## BEGIN

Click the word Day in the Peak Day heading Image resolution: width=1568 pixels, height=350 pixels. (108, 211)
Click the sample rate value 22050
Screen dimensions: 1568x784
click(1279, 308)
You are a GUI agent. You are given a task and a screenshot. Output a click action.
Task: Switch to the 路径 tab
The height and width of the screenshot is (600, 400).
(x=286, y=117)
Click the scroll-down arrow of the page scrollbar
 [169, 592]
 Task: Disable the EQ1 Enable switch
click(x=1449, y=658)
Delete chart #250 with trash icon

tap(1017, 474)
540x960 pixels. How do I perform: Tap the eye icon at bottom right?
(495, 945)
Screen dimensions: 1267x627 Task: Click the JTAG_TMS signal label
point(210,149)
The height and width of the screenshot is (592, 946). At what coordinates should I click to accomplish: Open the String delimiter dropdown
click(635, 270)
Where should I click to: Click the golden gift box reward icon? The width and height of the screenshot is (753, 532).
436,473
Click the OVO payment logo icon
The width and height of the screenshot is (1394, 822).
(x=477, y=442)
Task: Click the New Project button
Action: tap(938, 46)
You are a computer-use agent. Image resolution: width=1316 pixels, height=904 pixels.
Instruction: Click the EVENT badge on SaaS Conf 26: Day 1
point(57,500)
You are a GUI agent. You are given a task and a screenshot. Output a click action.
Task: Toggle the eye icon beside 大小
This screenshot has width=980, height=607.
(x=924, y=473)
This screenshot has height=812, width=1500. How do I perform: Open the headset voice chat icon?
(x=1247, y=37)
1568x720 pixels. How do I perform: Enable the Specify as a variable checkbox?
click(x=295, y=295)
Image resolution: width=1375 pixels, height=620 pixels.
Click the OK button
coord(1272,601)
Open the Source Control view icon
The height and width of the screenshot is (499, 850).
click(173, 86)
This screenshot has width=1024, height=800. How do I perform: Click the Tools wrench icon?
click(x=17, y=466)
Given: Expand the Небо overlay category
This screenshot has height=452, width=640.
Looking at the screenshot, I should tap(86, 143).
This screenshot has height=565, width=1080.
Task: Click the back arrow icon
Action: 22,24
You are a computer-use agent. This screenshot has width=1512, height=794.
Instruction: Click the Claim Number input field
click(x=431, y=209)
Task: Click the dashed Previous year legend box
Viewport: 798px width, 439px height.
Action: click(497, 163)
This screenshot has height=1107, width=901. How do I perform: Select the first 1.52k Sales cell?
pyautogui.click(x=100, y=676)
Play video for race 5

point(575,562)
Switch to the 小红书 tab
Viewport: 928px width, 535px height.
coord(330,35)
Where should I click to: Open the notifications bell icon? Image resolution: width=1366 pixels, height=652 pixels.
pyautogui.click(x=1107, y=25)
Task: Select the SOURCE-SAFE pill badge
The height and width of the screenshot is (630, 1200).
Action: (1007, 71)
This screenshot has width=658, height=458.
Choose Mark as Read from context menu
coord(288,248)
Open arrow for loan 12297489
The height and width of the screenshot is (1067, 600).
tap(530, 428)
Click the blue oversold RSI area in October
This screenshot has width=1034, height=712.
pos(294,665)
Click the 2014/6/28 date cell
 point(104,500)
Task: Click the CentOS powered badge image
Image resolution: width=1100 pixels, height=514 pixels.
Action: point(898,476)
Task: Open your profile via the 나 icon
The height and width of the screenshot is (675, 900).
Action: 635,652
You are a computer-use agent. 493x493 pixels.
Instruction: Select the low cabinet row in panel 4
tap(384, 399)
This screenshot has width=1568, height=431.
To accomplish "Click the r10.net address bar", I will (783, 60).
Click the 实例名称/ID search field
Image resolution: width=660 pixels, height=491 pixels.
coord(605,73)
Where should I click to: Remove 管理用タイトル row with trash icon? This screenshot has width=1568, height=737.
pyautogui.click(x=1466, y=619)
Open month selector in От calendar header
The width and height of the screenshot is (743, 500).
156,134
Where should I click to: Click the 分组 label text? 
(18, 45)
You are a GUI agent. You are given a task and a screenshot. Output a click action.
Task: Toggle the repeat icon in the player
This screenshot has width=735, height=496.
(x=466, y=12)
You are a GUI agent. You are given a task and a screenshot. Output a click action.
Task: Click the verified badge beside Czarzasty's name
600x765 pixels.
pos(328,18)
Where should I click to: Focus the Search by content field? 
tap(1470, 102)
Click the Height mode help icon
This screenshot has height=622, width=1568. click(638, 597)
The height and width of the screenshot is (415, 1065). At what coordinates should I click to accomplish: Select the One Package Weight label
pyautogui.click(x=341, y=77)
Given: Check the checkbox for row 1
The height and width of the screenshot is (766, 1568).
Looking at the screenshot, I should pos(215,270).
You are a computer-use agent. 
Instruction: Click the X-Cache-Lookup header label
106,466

## END

What you should do: Rewrite the records above from the line that contains "You are a computer-use agent. Image" down to the line that contains "(x=924, y=473)", changing "eye icon" to "lock icon" and keeping everything else the same. Return only those lines.

Result for this task:
You are a computer-use agent. Image resolution: width=1316 pixels, height=904 pixels.
Instruction: Click the EVENT badge on SaaS Conf 26: Day 1
point(57,500)
You are a GUI agent. You are given a task and a screenshot. Output a click action.
Task: Toggle the lock icon beside 大小
This screenshot has width=980, height=607.
(x=924, y=473)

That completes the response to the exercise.